> [About this task]: Go through the entries below line by line and tally those holding "button"; write only the tally.

> [Provided data]:

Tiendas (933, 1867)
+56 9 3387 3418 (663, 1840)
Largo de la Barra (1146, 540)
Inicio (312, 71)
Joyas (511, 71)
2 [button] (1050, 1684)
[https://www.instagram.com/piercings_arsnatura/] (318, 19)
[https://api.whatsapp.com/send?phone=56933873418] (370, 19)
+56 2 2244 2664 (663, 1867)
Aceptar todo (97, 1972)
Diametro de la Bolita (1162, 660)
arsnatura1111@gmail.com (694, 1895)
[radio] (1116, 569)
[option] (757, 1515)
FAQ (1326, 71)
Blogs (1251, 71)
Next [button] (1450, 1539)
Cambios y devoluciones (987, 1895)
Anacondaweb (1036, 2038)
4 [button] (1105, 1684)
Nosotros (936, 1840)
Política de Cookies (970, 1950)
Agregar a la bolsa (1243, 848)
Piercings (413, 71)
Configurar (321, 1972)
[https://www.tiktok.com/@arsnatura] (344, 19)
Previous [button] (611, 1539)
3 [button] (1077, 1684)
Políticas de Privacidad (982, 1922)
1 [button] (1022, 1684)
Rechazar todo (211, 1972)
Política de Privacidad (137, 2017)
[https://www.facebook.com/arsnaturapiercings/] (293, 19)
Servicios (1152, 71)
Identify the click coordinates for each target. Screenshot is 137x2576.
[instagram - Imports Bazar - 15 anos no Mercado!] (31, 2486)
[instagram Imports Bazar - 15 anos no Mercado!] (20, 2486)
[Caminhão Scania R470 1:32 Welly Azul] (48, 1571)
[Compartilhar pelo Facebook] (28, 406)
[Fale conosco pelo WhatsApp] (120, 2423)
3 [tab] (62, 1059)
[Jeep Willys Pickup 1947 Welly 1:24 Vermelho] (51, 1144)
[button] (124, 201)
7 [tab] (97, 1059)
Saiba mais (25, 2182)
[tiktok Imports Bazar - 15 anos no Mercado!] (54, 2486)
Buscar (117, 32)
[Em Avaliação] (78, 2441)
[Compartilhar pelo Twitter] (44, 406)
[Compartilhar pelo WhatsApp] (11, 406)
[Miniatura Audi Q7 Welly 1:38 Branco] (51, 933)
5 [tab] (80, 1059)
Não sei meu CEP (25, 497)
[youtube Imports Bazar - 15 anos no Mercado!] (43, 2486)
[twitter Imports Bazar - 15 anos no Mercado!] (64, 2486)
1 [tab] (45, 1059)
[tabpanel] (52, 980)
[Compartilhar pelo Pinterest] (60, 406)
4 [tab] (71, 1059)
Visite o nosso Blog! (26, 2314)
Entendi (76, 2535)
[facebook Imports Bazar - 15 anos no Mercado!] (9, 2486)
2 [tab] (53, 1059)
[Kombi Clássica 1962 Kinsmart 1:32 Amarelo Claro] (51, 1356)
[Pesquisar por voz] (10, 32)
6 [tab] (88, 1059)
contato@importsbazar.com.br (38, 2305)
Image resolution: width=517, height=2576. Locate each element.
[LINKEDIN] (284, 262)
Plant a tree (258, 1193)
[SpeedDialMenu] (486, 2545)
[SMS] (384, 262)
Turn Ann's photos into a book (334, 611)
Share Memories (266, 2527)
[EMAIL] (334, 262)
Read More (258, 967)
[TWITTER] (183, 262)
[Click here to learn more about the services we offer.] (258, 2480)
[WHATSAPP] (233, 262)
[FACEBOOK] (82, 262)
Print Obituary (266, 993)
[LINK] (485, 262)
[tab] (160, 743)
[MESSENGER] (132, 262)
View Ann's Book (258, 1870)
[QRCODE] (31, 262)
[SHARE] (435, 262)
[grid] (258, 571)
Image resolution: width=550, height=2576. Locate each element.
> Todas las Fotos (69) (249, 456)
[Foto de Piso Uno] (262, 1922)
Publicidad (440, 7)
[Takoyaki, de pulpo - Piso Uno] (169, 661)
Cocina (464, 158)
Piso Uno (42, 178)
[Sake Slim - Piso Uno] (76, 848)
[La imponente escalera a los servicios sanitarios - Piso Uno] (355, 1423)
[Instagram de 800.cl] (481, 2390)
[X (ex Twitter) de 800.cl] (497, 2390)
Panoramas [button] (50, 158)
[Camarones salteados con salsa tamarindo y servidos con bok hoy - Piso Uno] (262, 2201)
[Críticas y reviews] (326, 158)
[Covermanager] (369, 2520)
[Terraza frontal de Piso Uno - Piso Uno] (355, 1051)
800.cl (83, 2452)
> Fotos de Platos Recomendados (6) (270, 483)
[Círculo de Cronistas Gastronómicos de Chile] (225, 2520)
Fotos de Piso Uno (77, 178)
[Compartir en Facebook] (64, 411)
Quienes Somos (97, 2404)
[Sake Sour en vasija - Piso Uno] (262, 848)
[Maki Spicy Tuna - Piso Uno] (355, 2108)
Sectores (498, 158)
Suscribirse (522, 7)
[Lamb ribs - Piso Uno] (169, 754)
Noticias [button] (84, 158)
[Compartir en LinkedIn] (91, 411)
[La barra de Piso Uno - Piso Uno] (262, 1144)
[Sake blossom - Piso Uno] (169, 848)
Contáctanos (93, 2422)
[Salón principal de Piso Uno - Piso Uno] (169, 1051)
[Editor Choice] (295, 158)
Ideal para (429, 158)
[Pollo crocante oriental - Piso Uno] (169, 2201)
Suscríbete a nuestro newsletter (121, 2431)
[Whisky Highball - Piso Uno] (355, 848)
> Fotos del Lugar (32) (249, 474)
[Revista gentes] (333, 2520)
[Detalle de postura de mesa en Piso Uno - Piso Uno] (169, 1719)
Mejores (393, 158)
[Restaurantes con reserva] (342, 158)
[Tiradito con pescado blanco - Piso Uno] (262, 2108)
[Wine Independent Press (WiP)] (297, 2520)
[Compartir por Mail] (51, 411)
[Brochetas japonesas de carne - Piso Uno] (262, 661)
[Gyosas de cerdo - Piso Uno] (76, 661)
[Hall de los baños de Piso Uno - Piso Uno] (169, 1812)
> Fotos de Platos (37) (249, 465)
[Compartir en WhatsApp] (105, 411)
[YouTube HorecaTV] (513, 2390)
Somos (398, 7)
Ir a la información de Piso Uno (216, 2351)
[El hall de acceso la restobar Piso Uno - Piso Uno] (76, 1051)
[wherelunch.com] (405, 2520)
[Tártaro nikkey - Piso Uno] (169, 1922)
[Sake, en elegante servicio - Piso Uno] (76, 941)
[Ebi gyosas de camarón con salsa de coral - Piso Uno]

> [Answer for the task]: 9